Working Weekend at Hummelo


    A busy weekend in the Oudolf studio, sorting out pictures and final details for the book I am doing with Piet. I’ve written the text over the last few months, now its the all-important images. Neither of us can remember how many we can use for the book but we’ll sort that out later. There seem an extraordinary number of pictures that Piet constantly looks through on the computer, we have a lot to choose from. Piet’s design work is very intuitive, his mind and thought patterns move fast, my job is to slow things down and clothe key thoughts in words. There are no design secrets, as Piet wants everyone in gardening and landscape to know ‘how to do it’, so the book will have lots of plan excerpts, and we are hoping we can find a way to put the whole plans online or make them available somehow to people who’ve bought the book.
    So, the endless ribbon of the New York High Line (note always to myself, not Highline) winds along the computer screen (a Mac of course), lots of projects in Netherlands now: waterfront in Rotterdam, some private gardens (good that the prophet is recognized in his own country) a park in Stockholm for public housing, a temporary planting at the Serpentine Gallery in London, for the Venice Biennale, a vast private garden on Nantucket. Ideas and new ways of combining plants constantly roll out onto big sheets of paper - there’s a discarded one from the pile by the studio woodstove on the windscreen of my car right now holding off the vicious Dutch frost. Ideas, ideas, ideas, plants, plants, plants. I have to find the words, words, words.

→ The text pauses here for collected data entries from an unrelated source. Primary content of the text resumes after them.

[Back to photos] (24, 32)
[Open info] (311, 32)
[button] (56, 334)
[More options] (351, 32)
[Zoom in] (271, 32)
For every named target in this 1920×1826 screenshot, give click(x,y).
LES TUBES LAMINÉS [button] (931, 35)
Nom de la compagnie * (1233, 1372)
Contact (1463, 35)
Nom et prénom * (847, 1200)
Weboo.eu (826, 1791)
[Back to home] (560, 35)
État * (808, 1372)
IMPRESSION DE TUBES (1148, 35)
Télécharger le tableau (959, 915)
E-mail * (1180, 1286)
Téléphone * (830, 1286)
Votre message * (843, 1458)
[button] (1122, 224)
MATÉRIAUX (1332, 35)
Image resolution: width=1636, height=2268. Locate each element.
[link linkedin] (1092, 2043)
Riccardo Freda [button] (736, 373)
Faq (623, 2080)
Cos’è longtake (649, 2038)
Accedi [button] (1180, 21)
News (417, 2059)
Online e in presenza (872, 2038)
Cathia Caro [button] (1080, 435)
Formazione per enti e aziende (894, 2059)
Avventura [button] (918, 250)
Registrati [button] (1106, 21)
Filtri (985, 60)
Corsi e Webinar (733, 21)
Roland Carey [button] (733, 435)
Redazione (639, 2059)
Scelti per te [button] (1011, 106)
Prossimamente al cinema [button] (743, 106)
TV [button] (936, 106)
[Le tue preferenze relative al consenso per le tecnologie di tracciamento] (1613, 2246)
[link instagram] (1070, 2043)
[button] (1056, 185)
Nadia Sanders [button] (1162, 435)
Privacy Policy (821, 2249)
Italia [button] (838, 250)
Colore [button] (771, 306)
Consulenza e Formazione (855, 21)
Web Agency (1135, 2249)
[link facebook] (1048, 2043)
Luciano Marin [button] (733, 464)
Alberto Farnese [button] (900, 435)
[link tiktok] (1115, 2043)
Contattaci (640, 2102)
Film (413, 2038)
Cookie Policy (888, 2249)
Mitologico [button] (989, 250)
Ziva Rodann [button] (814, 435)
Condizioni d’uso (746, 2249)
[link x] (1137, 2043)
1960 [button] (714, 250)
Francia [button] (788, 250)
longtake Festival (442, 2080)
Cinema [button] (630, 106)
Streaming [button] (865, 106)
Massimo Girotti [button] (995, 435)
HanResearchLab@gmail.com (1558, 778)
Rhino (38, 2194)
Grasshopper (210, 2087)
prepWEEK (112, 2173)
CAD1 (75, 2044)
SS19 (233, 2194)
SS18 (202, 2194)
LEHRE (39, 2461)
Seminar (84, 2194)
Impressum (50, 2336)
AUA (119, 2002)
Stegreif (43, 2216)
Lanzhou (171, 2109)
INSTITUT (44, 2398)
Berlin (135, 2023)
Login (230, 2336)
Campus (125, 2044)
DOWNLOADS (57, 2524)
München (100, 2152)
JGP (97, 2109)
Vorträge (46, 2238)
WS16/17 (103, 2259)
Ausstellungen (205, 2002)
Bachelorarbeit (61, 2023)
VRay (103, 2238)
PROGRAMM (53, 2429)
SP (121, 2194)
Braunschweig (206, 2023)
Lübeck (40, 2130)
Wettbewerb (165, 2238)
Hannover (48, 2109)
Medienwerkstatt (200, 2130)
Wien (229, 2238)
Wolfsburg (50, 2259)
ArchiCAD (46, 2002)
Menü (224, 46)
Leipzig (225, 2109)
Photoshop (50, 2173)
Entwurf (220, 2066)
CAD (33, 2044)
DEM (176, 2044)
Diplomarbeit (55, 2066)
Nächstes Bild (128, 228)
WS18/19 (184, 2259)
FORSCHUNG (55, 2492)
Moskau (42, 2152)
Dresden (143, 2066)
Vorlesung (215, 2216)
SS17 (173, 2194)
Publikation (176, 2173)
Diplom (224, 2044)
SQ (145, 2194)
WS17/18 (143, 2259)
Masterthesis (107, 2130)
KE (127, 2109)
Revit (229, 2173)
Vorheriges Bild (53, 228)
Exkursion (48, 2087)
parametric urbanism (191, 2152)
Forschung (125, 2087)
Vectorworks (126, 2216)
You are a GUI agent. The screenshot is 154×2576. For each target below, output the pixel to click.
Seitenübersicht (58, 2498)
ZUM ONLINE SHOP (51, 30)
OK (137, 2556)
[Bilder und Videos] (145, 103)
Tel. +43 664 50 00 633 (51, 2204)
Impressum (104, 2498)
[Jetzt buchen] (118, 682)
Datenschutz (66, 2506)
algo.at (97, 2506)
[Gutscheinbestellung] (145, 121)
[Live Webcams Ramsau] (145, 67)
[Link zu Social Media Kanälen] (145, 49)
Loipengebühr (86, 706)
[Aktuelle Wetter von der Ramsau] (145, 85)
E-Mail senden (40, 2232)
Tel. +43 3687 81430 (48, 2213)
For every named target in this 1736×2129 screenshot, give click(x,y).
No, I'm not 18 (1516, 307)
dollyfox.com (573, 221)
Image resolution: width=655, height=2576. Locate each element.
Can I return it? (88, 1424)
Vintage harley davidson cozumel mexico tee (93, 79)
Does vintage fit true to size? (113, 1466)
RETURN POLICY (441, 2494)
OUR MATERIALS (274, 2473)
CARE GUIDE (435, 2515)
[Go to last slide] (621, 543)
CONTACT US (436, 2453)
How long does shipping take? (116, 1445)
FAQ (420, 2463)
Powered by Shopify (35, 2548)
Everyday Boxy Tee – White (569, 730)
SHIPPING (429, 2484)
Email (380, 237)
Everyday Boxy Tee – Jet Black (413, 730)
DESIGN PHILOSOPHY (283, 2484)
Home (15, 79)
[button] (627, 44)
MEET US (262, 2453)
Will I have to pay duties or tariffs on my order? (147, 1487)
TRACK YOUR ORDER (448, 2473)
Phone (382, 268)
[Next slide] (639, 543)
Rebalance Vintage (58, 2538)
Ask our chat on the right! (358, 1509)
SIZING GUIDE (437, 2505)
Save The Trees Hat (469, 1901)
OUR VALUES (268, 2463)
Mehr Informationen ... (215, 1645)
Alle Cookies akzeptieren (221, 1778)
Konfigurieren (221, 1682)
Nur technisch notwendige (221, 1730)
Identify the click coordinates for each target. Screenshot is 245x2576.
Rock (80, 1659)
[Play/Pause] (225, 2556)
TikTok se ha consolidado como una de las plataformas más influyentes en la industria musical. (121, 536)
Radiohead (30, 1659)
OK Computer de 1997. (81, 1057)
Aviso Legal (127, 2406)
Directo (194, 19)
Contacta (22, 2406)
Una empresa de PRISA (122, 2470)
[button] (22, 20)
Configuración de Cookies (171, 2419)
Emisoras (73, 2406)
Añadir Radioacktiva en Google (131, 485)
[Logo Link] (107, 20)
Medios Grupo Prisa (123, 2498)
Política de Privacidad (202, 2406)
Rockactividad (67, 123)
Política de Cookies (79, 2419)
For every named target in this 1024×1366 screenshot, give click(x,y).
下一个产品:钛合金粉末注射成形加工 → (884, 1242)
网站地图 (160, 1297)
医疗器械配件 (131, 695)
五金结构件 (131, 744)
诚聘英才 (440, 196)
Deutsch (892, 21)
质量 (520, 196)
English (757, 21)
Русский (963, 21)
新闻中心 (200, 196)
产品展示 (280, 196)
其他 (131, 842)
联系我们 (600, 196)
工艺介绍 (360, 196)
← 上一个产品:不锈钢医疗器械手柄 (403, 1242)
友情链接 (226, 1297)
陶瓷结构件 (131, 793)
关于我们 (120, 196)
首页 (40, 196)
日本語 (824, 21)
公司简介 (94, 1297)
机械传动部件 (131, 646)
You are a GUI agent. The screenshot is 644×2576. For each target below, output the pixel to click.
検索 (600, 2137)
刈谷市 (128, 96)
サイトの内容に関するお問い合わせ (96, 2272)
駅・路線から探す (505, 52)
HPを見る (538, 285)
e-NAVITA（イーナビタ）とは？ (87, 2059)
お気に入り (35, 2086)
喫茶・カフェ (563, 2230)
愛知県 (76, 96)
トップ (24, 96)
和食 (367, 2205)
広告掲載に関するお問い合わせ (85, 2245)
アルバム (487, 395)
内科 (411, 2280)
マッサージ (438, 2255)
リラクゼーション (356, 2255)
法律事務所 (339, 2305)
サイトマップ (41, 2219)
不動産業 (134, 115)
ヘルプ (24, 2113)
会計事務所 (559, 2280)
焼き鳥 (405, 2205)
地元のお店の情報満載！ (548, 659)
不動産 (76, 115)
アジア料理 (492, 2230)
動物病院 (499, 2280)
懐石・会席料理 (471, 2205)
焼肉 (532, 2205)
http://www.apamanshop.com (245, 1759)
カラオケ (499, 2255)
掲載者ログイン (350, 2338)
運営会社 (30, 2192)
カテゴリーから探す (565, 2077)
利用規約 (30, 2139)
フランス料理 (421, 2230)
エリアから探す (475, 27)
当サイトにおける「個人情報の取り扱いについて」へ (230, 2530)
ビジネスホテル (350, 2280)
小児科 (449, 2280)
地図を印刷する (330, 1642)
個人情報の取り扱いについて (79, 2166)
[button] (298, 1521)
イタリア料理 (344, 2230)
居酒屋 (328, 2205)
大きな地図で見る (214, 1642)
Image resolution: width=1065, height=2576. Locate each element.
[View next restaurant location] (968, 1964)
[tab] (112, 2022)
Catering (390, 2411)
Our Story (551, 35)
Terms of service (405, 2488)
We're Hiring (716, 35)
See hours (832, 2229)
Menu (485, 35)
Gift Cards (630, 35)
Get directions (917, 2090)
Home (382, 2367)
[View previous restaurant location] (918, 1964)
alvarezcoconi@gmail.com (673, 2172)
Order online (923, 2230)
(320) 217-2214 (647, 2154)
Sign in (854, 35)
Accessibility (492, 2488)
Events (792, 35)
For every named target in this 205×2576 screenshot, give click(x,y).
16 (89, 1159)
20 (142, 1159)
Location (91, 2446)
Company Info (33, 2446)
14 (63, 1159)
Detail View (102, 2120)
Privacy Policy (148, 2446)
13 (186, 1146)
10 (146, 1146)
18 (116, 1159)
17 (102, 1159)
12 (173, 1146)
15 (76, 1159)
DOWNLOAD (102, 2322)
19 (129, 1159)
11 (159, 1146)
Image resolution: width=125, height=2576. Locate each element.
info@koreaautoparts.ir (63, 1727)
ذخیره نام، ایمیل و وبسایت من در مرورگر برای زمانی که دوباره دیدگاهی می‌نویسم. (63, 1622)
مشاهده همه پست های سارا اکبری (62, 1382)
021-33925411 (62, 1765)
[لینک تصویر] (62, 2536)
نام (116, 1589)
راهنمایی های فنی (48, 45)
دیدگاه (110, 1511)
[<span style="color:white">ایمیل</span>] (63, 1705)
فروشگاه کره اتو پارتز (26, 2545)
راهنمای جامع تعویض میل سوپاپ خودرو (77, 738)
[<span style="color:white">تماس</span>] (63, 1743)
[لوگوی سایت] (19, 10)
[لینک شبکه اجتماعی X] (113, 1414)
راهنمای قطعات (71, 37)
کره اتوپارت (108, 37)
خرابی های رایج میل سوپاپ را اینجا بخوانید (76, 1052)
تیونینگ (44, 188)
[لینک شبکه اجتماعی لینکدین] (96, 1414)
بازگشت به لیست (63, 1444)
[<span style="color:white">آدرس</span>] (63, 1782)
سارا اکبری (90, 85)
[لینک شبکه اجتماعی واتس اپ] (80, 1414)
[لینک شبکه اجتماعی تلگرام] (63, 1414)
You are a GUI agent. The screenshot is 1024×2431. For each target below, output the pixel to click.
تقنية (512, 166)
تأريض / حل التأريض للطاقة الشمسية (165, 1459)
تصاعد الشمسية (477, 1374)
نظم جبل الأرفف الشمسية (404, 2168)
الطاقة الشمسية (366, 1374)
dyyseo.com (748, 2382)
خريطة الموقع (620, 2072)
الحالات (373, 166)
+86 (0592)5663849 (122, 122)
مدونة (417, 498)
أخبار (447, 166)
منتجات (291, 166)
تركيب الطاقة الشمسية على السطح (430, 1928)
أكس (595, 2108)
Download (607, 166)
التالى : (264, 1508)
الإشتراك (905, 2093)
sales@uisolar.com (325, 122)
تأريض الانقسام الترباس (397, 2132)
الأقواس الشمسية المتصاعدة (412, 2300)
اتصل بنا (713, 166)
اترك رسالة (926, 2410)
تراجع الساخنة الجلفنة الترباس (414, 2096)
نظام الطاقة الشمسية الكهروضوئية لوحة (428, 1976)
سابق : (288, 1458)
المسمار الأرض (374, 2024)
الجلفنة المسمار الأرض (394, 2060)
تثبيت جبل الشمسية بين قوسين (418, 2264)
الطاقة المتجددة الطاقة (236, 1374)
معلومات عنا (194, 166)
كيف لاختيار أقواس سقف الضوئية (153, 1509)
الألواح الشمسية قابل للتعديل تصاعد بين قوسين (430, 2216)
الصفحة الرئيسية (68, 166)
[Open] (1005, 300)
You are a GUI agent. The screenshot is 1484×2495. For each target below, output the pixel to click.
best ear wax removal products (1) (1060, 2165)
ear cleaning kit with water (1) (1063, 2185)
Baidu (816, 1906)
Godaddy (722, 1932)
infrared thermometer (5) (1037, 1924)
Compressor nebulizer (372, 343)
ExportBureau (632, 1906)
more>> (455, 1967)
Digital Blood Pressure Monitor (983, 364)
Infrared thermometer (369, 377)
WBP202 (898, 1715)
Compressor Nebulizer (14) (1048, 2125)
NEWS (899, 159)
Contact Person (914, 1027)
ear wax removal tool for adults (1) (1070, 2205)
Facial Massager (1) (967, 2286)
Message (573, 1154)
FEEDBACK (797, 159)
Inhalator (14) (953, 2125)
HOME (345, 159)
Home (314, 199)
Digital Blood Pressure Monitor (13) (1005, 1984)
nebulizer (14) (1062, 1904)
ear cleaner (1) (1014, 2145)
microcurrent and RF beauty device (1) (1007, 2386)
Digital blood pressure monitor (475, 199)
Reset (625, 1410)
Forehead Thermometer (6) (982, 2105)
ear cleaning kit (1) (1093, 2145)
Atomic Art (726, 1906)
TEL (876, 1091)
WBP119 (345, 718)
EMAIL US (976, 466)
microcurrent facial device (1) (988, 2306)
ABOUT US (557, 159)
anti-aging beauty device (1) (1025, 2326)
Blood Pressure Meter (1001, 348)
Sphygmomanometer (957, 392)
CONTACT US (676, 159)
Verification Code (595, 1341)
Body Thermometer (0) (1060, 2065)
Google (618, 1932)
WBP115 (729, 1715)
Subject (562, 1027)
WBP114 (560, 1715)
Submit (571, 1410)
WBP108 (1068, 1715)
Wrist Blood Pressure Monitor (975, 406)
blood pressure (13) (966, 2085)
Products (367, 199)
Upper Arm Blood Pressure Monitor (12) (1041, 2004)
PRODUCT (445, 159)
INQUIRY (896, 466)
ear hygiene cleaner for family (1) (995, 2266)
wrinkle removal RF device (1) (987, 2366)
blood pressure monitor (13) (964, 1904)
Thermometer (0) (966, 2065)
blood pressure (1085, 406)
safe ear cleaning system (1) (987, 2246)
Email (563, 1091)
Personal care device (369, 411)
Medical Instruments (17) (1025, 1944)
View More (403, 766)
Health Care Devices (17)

    This time I brought along Ye Hang and her husband Jingyu Cai. Ye is one of James Hitchmough’s doctoral students from Sheffield. She wants to translate our books into Chinese, but she has turned out to be so much more, a real third member of the team on picture selection. She has a good eye and is not afraid to speak her mind, the three of us take votes on pictures sometimes and take turns out-voting each other. Piet clearly thinks she is good and its nice to see him listening to her suggestions. Ye is the confident, creative, ambitious, commercial few face of China, full of plans for what she wants to do: a landscape company to do naturalistic planting, teaching, even a nursery in Jingyu’s home town on the North Korean border, where the local flora is apparently fantastic and hardly explored.

view from the kitchen in the annex, Piet took this shot with Pro HDR app on an iphone which enables you to combine 2 shots taken with different light settings so we get to see the view and the remnants of breakfast

    The Oudolf studio is a new brick building, lovely high ceilings, plenty of light and space. There are some additional rooms, which can accommodate guests like us if need be, and a little kitchen - all very much like our own annex building in concept but contemporary rather than eco-. The room I’m staying in has some of Piet and Anja’s collection of Bloomsbury group ceramics and a wonderful Caucasian rug I remember Piet getting as payment of a job many years ago.


    The studio is increasingly becoming inhabited by ‘designer toyz’  - limited edition characters inspired by graffiti, comix, manga and other manifestations of urban street art. A whole new world to me. Its as if here, in the quiet and open countryside of eastern Holland they represent the gritty urban reality of the NYC and Chicago streets where Piet’s planting projects make a real green impact. I half wonder if they come alive when we turn the lights out.